Gregorio Pérez es por estas horas el villano de Peñarol, y tienen razones los hinchas aurinegros para embroncarse con el entrenador, pero no solo por lo que sucedió este martes de noche ante Atlético Nacional, sino por lo que aconteció con el equipo desde que el técnico asumió en medio de la crisis que vivió la institución en 2011 por la abrupta salida de Diego Aguirre, que viajó a Catar.
En franco deterioro futbolístico, sorprendentemente los aurinegros fueron perdiendo las esperanzas en los últimos tres meses del Apertura pasado, en tanto el rival de todas las horas se fortaleció y se llevó el título. Esa situación encendió la alarma, motivó que los presididos por Damiani analizaran la continuidad de Gregorio y, tras un debate en el seno de la directiva, en diciembre entendieron que el estratega del último quinquenio debía seguir como técnico.
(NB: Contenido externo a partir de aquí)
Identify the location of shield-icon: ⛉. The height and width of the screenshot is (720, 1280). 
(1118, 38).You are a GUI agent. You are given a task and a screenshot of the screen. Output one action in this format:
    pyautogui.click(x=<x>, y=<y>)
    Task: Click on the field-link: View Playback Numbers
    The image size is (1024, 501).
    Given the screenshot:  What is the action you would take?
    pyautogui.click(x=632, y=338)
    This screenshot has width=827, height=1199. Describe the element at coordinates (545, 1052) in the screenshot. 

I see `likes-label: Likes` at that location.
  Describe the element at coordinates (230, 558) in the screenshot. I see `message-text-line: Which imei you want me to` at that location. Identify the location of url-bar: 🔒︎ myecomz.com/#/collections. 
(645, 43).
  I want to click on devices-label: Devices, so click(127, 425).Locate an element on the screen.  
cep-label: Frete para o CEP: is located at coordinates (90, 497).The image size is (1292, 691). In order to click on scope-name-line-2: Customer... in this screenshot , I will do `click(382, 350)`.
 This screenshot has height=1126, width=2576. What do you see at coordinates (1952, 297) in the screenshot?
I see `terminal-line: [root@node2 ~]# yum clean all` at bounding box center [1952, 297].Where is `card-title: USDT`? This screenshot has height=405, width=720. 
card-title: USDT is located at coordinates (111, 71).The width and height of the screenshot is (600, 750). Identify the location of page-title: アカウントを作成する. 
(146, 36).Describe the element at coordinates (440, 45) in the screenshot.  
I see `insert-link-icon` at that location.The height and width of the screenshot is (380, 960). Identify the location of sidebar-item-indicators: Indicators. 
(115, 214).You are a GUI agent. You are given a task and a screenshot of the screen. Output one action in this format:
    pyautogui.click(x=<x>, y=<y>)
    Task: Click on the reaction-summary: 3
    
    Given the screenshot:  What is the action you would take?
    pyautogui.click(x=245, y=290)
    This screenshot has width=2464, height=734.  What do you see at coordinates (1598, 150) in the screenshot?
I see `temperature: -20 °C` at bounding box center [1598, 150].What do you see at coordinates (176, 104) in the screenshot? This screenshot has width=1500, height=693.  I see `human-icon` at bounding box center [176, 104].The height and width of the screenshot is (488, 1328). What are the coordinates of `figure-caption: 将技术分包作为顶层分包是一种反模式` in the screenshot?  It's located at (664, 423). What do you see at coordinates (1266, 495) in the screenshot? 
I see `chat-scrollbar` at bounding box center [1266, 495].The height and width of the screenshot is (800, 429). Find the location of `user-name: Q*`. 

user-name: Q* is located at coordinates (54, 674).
Dos meses después, dos derrotas en los cuatro primeros partidos en la Copa -ante Godoy Cruz algo inmerecida, y frente a Atlético Nacional no admitió ninguna objeción- parecen dejar a Gregorio afuera del proyecto o sembrar más dudas de las que existían.
¿Qué cambió entre diciembre y este martes de noche en el Estadio Centenario? Que el equipo perdió 4-0 con los colombianos, porque el resto fue más de lo mismo; el cuadro no mostró ningún tipo de reacción en la recta final del Apertura ni en este arranque de 2012.
Seguramente coincidamos en que fue triste y penoso lo de Peñarol ante los colombianos, y que en cualquier otra circunstancia la actuación de este martes sería lapidaria y condenaría a cualquier técnico, pero ¿quién podía esperar otro rendimiento de este Peñarol ante un rival que había mostrado un nivel altísimo?
Hay que tener un poco de memoria y recordar lo que hicieron los directivos con Mario Saralegui en una situación similar hace unos años a esta misma altura de la temporada.
No obstante ello, la cabeza de Gregorio pende de un hilo, porque la presión de la hinchada es mucha.